In painting, sculpture, and in all the formative arts—in architecture, and horticulture, so far as they are beautiful arts—the delineation is the essential thing; and here it is not what gratifies in sensation but what pleases by means of its form that is fundamental for taste. The colours which light up the sketch belong to the charm; they may indeed enliven[28] the object for sensation, but they cannot make it worthy of contemplation and beautiful. In most cases they are rather limited by the requirements of the beautiful form; and even where charm is permissible it is ennobled solely by this.
Every form of the objects of sense (both of external sense and also mediately of internal) is either figure or play.

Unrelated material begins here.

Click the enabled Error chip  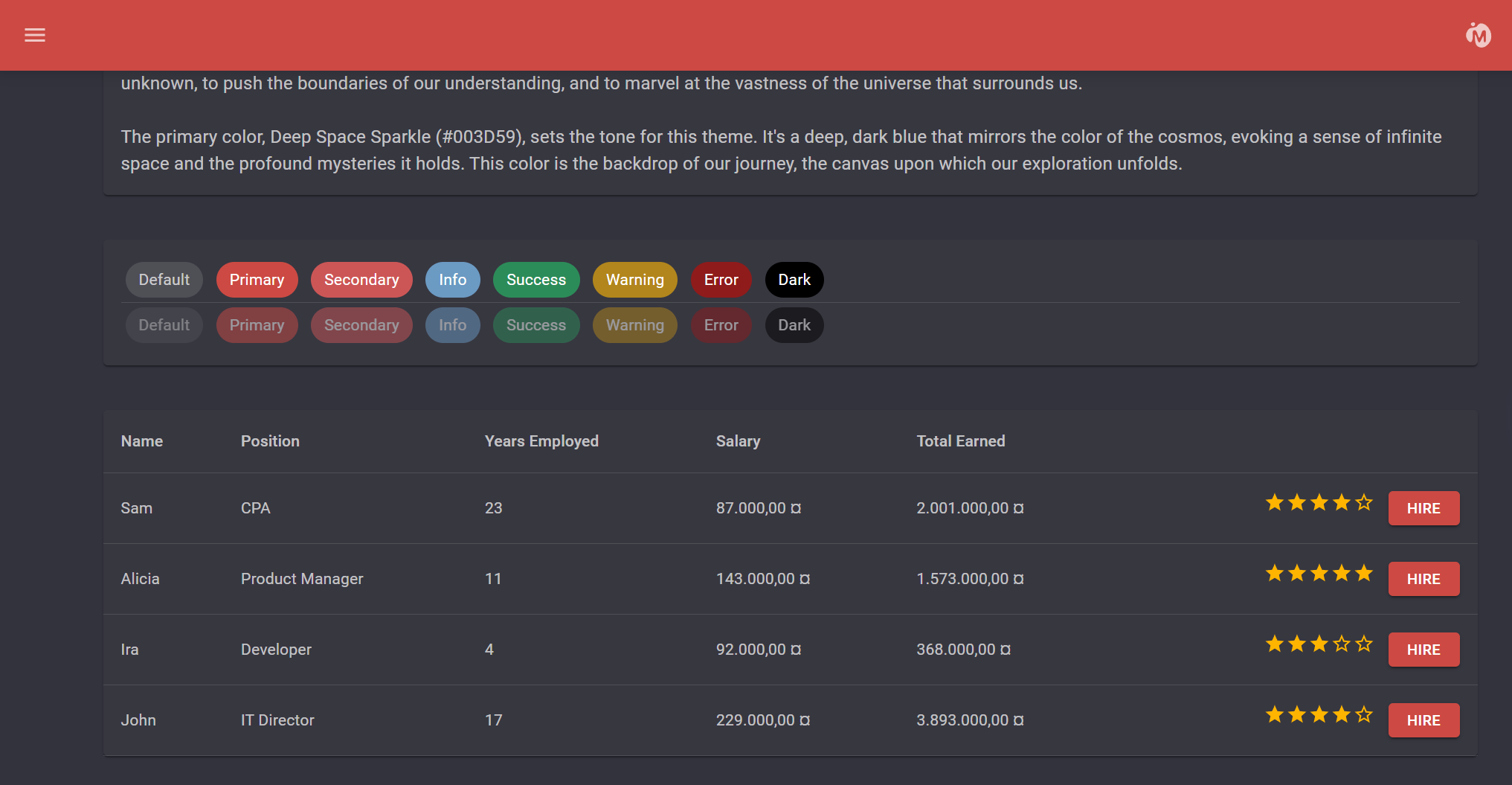pyautogui.click(x=721, y=280)
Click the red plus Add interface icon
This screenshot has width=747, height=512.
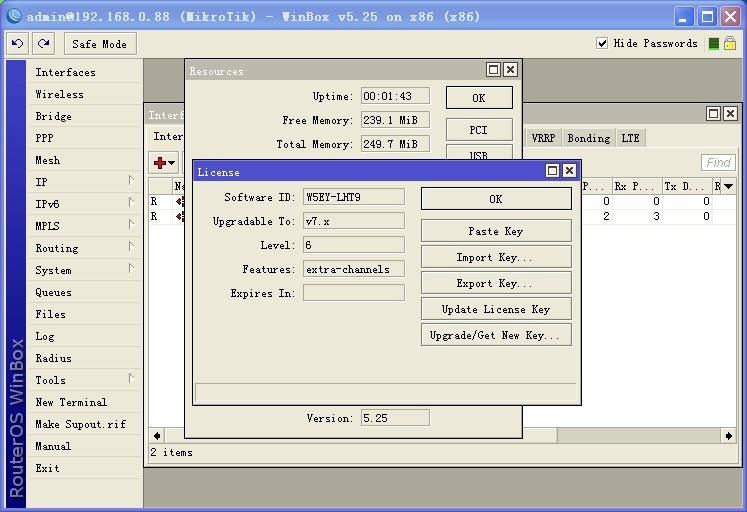(160, 162)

In the latter case it is either play of figures (in space, viz. pantomime and dancing), or the mere play of sensations (in time). The charm of colours or of the pleasant tones of an instrument may be added; but the delineation in the first case and the composition in the second constitute the proper object of the pure judgement of taste. To say that the purity of colours and of tones, or their variety and contrast, seems to add to beauty, does not mean that they supply a homogeneous addition to our satisfaction in the form because they are pleasant in themselves; but they do so, because they make the form more exactly, definitely, and completely, intuitible, and besides by their charm [excite the representation, whilst they[29]] awaken and fix our attention on the object itself.
Even what we call ornaments [parerga[29]], i.e. those things which do not belong to the complete representation of the object internally as elements but only externally as complements, and which augment the satisfaction of taste, do so only by their form; as for example [the frames of pictures,[29] or] the draperies of statues or the colonnades of palaces. But if the ornament does not itself consist in beautiful form, and if it is used as a golden frame is used, merely to recommend the painting by its charm, it is then called finery and injures genuine beauty.

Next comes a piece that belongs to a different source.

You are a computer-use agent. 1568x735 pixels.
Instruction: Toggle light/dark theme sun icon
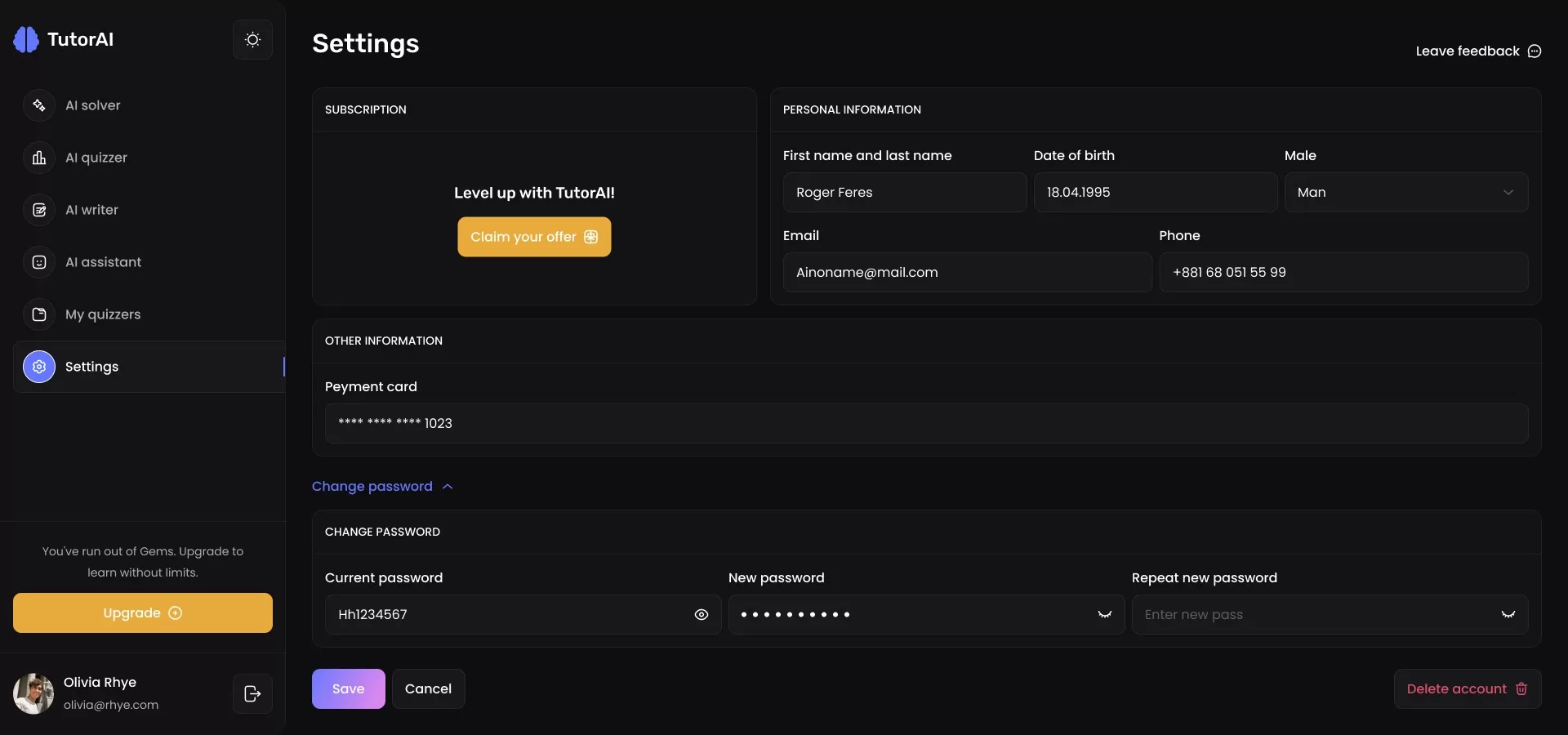pyautogui.click(x=252, y=40)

Emotion, i.e. a sensation in which pleasantness is produced by means of a momentary checking and a consequent more powerful outflow of the vital force, does not belong at all to beauty. But sublimity [with which the feeling of emotion is bound up[29]] requires a different standard of judgement from that which is at the foundation of taste; and thus a pure judgement of taste has for its determining ground neither charm nor emotion, in a word, no sensation as the material of the aesthetical judgement.
§ 15. The judgement of taste is quite independent of the concept of perfection
Objective purposiveness can only be cognised by means of the reference of the manifold to a definite purpose, and therefore only through a concept. From this alone it is plain that the Beautiful, the judging of which has at its basis a merely formal purposiveness, i.e. a purposiveness without purpose, is quite independent of the concept of the Good; because the latter presupposes an objective purposiveness, i.e. the reference of the object to a definite purpose.

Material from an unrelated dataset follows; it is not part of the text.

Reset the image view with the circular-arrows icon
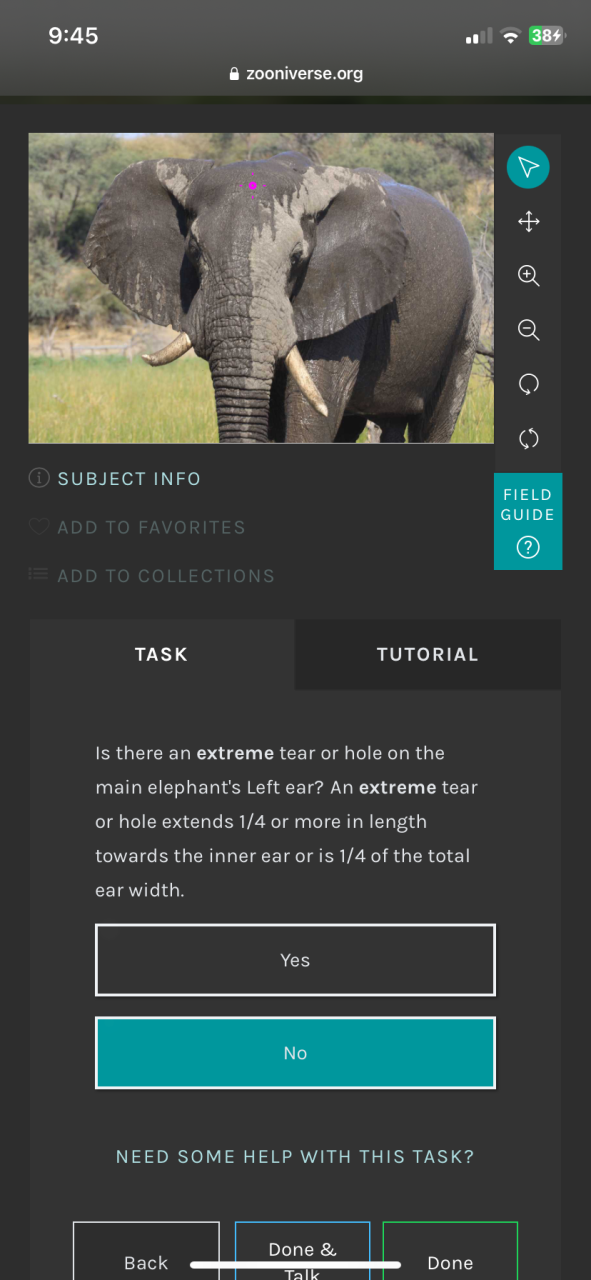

Objective purposiveness is either external, i.e. the utility, or internal, i.e. the perfection of the object. That the satisfaction in an object, on account of which we call it beautiful, cannot rest on the representation of its utility, is sufficiently obvious from the two preceding sections; because in that case it would not be an immediate satisfaction in the object, which is the essential condition of a judgement about beauty. But objective internal purposiveness, i.e. perfection, comes nearer to the predicate of beauty; and it has been regarded by celebrated philosophers[30] as the same as beauty, with the proviso, if it is thought in a confused way. It is of the greatest importance in a Critique of Taste to decide whether beauty can thus actually be resolved into the concept of perfection.